There's new life breaking out everywhere. The tips of branches are pale green or red with new buds. Some are white with blossoms. The puddles along the path are teeming with living things, especially frogs.

Bear Creek Recreational Area is apparently just a good place to hunt and fish, judging from the beer cans. The Forest Service has located many primitive campsites along the forest roads in this area, perhaps because of all the trout streams. It's an unspectacular area, but silent, and that's all I need.

Across PA 948 from Brush Hollow is the uber-busy Forest Road 143. Seriously, this place is a beehive during the week, as "frack trucks" thunder to and from Owl's Nest in a desperate and shortsighted grab for natural gas at the new Marcellus Shale wells. (This Marcellus Shale drilling is a topic for a future post. It just makes me so angry that I can't write about it now.) In order to avoid the truck traffic, you have to go on a Sunday. This is very pretty country, with Big Mill Creek following the road. For a decent hike, take FR143 about 3 miles to FR237, on the right, then take FR237 about a mile to FR237B, which is hidden at a sharp angle to the left. FR237B is a narrow, grassy road that's mostly impassable to cars. It runs two miles through pleasant woods and some nice boulders down to Otter Run.

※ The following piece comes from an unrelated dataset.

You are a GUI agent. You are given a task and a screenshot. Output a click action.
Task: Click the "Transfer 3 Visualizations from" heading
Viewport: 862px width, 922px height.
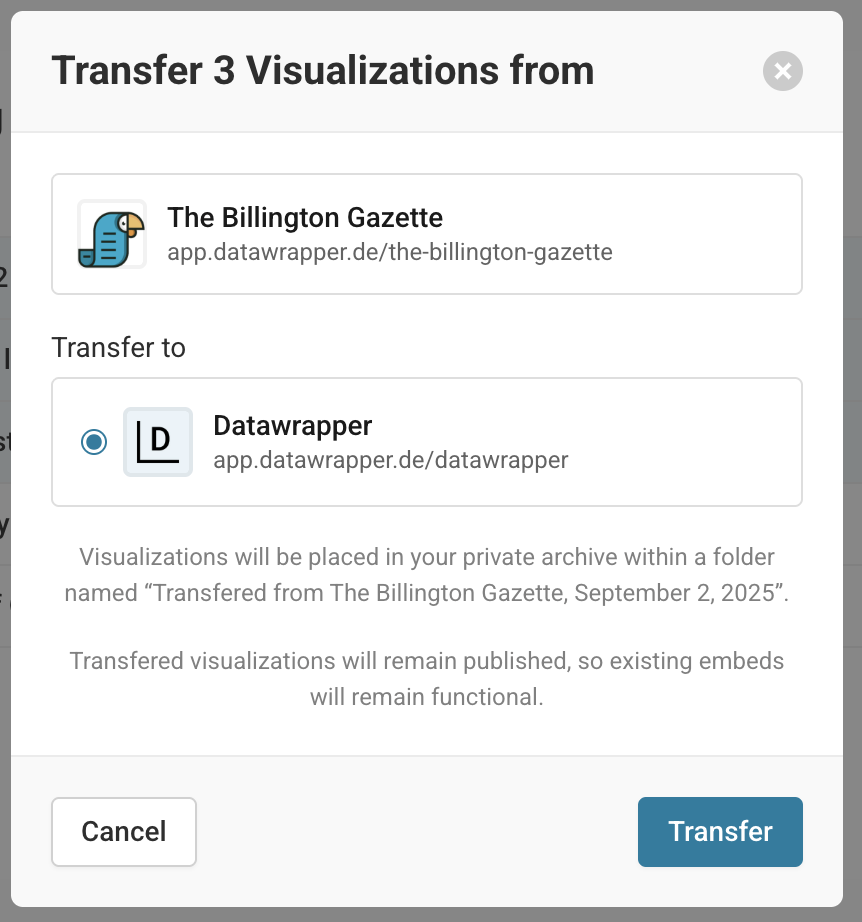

Photo #2 shows the muddied footprints of a wild turkey, a raccoon, and a fawn. What kind of sylvan rendez-vous would unite those three in a single mud puddle?

Friday, April 16, 2010

An April Shower

Rain! At long last, rain. I can't remember a drier April. The unremitting heat and light was making the forest into an alien place, the dessicated forest floor loud with last year's leaf fall. In North Carolina, they drive into telephone poles when there's a dusting of snow. In Northern Pennsylvania, we drive into telephone poles when the sun comes out. We're not equipped for all this waterless light, and it's nice, at least to have our wonted gray skies back for a day. I thought it would never rain again, and all that infernal sunlight was making me crazy.

Am I the only person who finds too much light depressing and annoying?

Sunday, April 11, 2010

Mostly for Silence


The woods are dry as tinder. The water swell in the brooks is low, and seasonal streams are dried up. Fortunately, the snowmelt was abundant, but we'll need some real spring rains soon. The forest is alive with birdsong, and blossoms, and young buds. The wild leeks (ramps) are good this year, despite the arid spring.

April is my overload month, it always has been. But even when a serious hike is out of the question, it's still possible to take refuge in the silence of the forest. Hike in at any point; leave the road noise out of earshot; find a spot where you could imagine setting up camp, an alluring woodland place, one that speaks to you. (For me, the ideal spot usually includes big rocks and hemlocks.) Then just sit there, preferably on a comfortable mossy rock, for at least twenty minutes in total silence. But seriously, it has to be a full twenty minutes, no less.

There are about half a dozen reasons to go to the woods. Discovery, adventure, beauty, and exercise. I go for all those reasons, but mostly for silence. And when a hike is unspectacular, or rushed, or commonplace, it's still possible to take in the quiet. Twenty minutes of forest silence gets into your spirit, and then for the next four or five days, you can continue to live off it. That wild silence gets stored away in your marrow and slowly emanates from you throughout the coming week. It makes you more patient, and calmer, serene like the wizened Dr. Joel Fleischmann in the last lingering episodes of Northern Exposure.

Heck, if you can't get your silence fresh from the forest, any old silence would surely do the trick. You could probably find it by spending twenty minutes in your guest room closet, too. How is it that people forget their need for silence, and stillness, and solitude? I love people. I truly do. Loving people and "hearing" them is what I do in life. But sometimes I think I love them most when they stop talking.